Estimated read time: 2-3 minutes
John Daley reportingWith the national GOP Convention underway, nearly a third of Utahns polled say their vote is still up for grabs.
That's according to an exclusive new KSL-TV poll done by Survey USA.
Many Utah Republicans, including some state officials, are in New York for the GOP convention.
Meantime, our poll finds a majority of Utahns will watch at least part of the convention, while a large percentage won't watch at all.
The Olympics are over, but the political competition goes on. The GOP convention is this week. The question--will you watch?
Paul Marshall/ Salt Lake City Resident: "Well, I would if I could. I have to work tonight."
An exclusive new KSL/Survey USA poll finds most Utahns will watch at least some. 11 percent,gavel to gavel. 46 percent an hour a night. But 42 percent won't watch at all.
Bush versus Kerry--most have an unwavering opinion, but nearly a third could switch.
68 percent of those polled say they're certain who they'll vote for--nothing will change their mind. But 30 percent say they may change, depending on what happens between now and election day.
Only 1 percent say they won't vote.
73 percent predict Bush will win. 24% say Kerry, a number that's down six points from when we asked the question a month ago.
Michael Swensen/ West Jordan Resident: "It seems to me that Bush will."
"I'll vote for Bush most likely."
"Right now I'm pretty sure it's going to be Kerry."
"I'll either vote for Bush or I won't vote at all."

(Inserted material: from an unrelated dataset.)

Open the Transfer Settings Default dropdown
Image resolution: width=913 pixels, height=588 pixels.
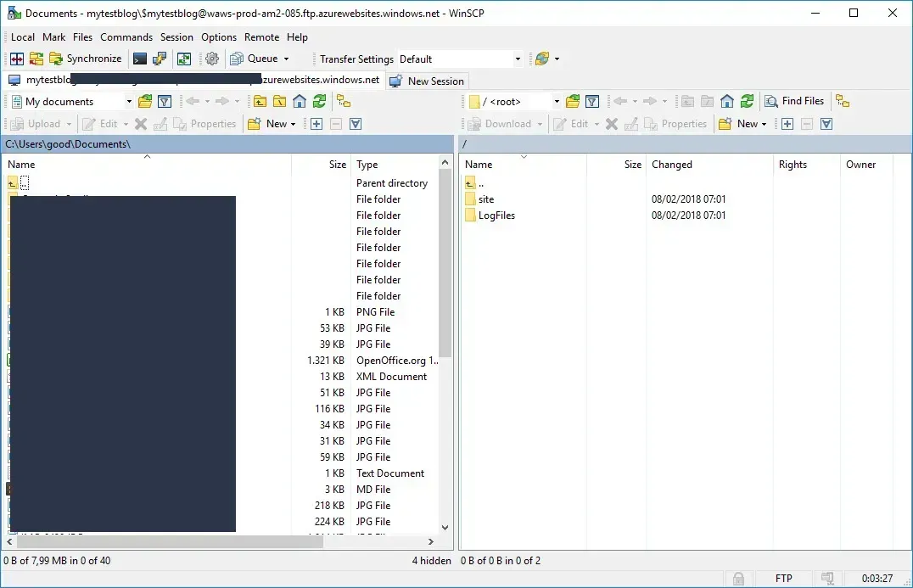pos(518,59)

Judy Shewell/ Holladay Resident: "I think the economy couldn't get much worse if I was going to vote for Bush."
"I could change. Right now I'm really debating."
TJ Foreman/ West Valley City Resident: "I definitely think it's going to be Kerry, because a lot of people are against the Bush administration right now. They're kind of upset because our troops are still in Iraq."
Audrey Munton/ Cedar Hills Resident: "I think President Bush has done a good job. I think he's had a hard job since September 11th."
Our poll asked if the benefits of holding a political convention still outweigh the costs. 27% say yes, but 61% say the costs outweigh the benefits.